== Data ==
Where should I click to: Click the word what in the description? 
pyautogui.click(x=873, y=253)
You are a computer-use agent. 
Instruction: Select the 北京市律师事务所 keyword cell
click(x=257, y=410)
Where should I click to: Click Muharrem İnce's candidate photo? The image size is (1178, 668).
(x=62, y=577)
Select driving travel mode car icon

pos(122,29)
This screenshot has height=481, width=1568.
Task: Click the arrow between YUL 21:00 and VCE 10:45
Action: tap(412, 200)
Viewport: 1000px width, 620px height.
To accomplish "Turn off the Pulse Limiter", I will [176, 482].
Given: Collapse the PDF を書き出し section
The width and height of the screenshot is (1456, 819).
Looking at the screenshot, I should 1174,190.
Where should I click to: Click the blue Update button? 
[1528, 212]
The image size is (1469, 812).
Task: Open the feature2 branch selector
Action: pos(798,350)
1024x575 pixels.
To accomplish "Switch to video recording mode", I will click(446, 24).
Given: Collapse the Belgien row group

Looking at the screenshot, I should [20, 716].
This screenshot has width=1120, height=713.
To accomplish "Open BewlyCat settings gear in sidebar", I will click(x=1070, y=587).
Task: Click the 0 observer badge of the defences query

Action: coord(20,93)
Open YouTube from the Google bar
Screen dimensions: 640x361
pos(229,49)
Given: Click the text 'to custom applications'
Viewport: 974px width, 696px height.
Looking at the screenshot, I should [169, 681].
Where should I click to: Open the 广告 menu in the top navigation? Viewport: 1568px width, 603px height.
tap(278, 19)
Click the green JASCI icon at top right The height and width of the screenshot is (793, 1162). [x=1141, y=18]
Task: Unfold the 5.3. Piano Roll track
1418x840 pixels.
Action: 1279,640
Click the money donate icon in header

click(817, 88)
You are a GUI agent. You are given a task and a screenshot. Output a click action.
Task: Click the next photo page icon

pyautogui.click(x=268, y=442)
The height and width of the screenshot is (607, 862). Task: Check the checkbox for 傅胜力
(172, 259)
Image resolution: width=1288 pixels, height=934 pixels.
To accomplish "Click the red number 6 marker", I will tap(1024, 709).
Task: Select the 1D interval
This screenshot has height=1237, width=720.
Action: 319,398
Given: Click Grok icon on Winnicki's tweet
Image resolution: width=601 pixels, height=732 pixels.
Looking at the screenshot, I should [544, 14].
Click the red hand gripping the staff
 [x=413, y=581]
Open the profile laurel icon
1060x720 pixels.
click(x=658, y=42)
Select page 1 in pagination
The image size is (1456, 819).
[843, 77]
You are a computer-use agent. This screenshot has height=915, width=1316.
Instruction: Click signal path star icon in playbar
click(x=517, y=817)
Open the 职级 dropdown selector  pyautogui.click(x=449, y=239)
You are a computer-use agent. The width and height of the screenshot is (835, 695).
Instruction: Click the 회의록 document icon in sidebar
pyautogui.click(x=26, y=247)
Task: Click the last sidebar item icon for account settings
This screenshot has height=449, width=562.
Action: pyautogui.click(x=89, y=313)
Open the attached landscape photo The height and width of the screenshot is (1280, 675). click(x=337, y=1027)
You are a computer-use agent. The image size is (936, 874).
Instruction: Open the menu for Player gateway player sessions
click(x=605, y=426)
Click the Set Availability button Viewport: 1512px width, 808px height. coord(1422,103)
===
_Aim_
Reproduce verbatim the part of the records that opens with the line containing "The height and width of the screenshot is (607, 862)." and closes with the line containing "click(x=605, y=426)", both of those lines included.

_The solution_
The height and width of the screenshot is (607, 862). Task: Check the checkbox for 傅胜力
(172, 259)
Image resolution: width=1288 pixels, height=934 pixels.
To accomplish "Click the red number 6 marker", I will tap(1024, 709).
Task: Select the 1D interval
This screenshot has height=1237, width=720.
Action: 319,398
Given: Click Grok icon on Winnicki's tweet
Image resolution: width=601 pixels, height=732 pixels.
Looking at the screenshot, I should [544, 14].
Click the red hand gripping the staff
 [x=413, y=581]
Open the profile laurel icon
1060x720 pixels.
click(x=658, y=42)
Select page 1 in pagination
The image size is (1456, 819).
[843, 77]
You are a computer-use agent. This screenshot has height=915, width=1316.
Instruction: Click signal path star icon in playbar
click(x=517, y=817)
Open the 职级 dropdown selector  pyautogui.click(x=449, y=239)
You are a computer-use agent. The width and height of the screenshot is (835, 695).
Instruction: Click the 회의록 document icon in sidebar
pyautogui.click(x=26, y=247)
Task: Click the last sidebar item icon for account settings
This screenshot has height=449, width=562.
Action: pyautogui.click(x=89, y=313)
Open the attached landscape photo The height and width of the screenshot is (1280, 675). click(x=337, y=1027)
You are a computer-use agent. The image size is (936, 874).
Instruction: Open the menu for Player gateway player sessions
click(x=605, y=426)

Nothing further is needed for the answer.